Q: My husband and I have been married for 36 years. He is 55 and I am 62 and I need 4 more quarters of work to qualify for my own social security – which would only amount to about $150 a month. I was told that I would not be able to apply for spousal social security until he qualifies for social security himself. Since he plans on working until 66 which is full retirement for him, that means I will be 73 before I can start collecting the maximum spousal payments (which would be about $1,000 a month). My question: should I keep working so I can eventually collect my small social security payment or should I just wait for spousal payments at age 73? Thanks for the help.
Sincerely, Seeking Security
$ ?s answered by Matthew Illian, CFP®
Dear Seeking Security,
The first thing you need to do is decouple the retirement and claiming decisions. Many retirees who start claiming their benefits as soon as they retire make the wrong decision. Some benefit from claiming before they retire. Others benefit by living off savings for a few years after retirement to maximize their social security checks.
If you claim your own benefit at age 62, your own benefits will be reduced by 25% and more importantly, if you are the second to file, your spousal benefits will be forever reduced by 25%. If you are entitled to a $1000 spousal benefit at your full retirement age, this will be reduced to $750 a month. We estimate that filing before your optimal age will cost you up to $49,350 in reduced lifetime benefits (see chart: both husband and wife age 62). Our assumptions use social security’s actuarial tables which suggest that a 62 year old female has a life expectancy of 84 years and a 55 year old male has a life expectancy of 79.5 years.
If you are only four quarters away from being vested, even $150 a month would be a great return on your time. Earning $150 a month translates into $10,800 over the next six years before you are eligible for the larger spousal benefit. Any additional years that you work will only increase your social security benefit which is derived by taking a thirty five year average. Many stay-at-moms who have worked without pay for years find it valuable to replace some of those zeros with earnings when the children leave the house.

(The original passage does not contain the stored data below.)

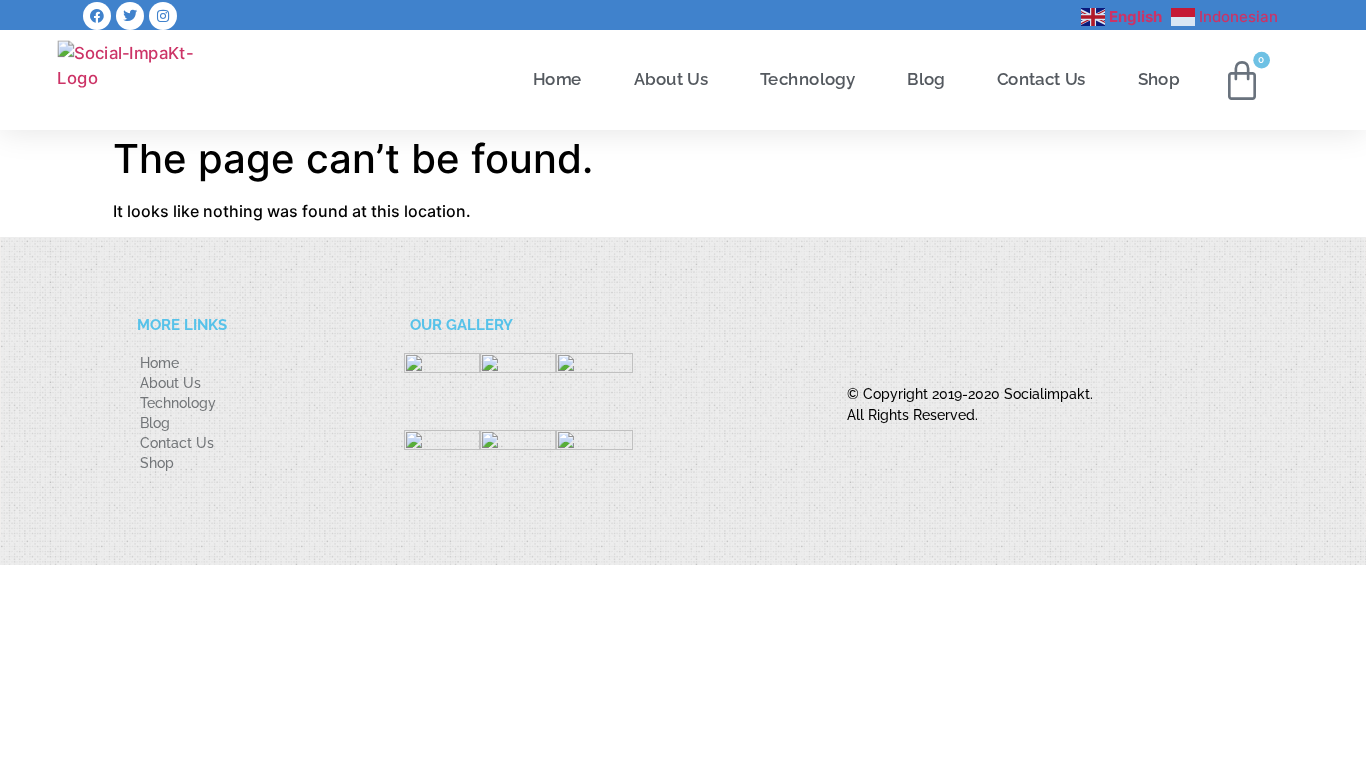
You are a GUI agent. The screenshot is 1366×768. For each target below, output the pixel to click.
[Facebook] (97, 16)
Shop (1159, 79)
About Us (671, 79)
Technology (807, 79)
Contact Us (1041, 79)
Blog (926, 79)
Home (557, 79)
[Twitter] (130, 16)
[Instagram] (163, 16)
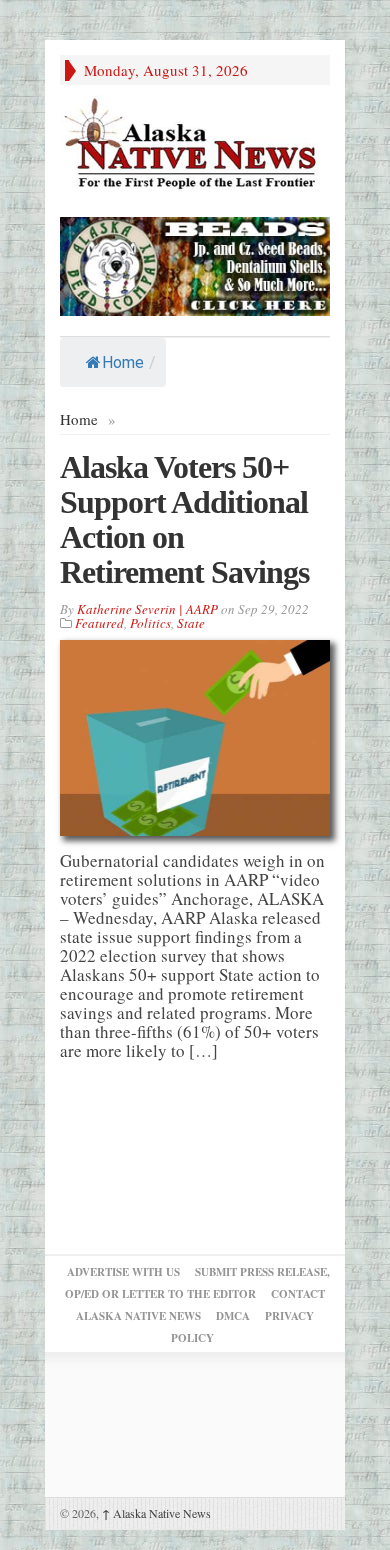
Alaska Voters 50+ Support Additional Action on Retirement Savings (184, 519)
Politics (150, 623)
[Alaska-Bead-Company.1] (195, 263)
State (191, 623)
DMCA (233, 1316)
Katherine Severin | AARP (147, 609)
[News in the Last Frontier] (195, 145)
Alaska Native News (156, 1513)
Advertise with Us (123, 1272)
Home (123, 362)
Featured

You all are in the unusual circumstance where your life expectancy is statistically shorter than your husband’s (according to the actuarial tables). In most cases, the higher paid husband should delay taking benefits as long as possible since his larger benefit will likely be inherited by his spouse as a survivor benefit. In your case, the earlier that your husband starts to claim, the more likely he will maximize his lifetime social security benefits (See chart: benefits reduce each year that your husband delays claiming). If you beat the odds and outlive your husband, you will not receive a penalty for the fact that he claimed early benefits. A survivor receives 100% of their spouses full retirement age benefit (assuming this is larger than their own benefit).
The reason for this counter intuitive result is because your spousal benefit can go no higher than 50% of his age sixty six “basic benefit”. If your husband files for benefits at age 62 and you file for spousal benefits at age 69 you are receiving same percentage of benefits (50%) as you would if you waited until he was 66 and you were 73. Essentially, every month that you delay claiming spousal benefits after he turns 62, you miss out on an approximately $1,000 payment.
On the other hand, delaying will give both of you a marginally higher benefits because he will presumably be adding higher compensated income years to his 35 year calculation. Additionally, if you husband begins receiving social security benefits at 62 and continues to work, his benefits will be reduced and these deferred dollars will not begin to be repaid until he stops working. These earning penalty benefits will be repaid in the future and I am under the impression that they get repaid over a seven year period.
In summary, I would encourage you to get vested and build your social security benefit as much as possible until age 66. Before your husband turns 62, I suggest you work with an accountant or other financial counselor who understands the social security system to closely evaluate the differences between having him claim at 62 and delaying until 66. Our calculations suggest that delaying his benefit and your larger spousal benefit can gain you $22,968 in total benefits.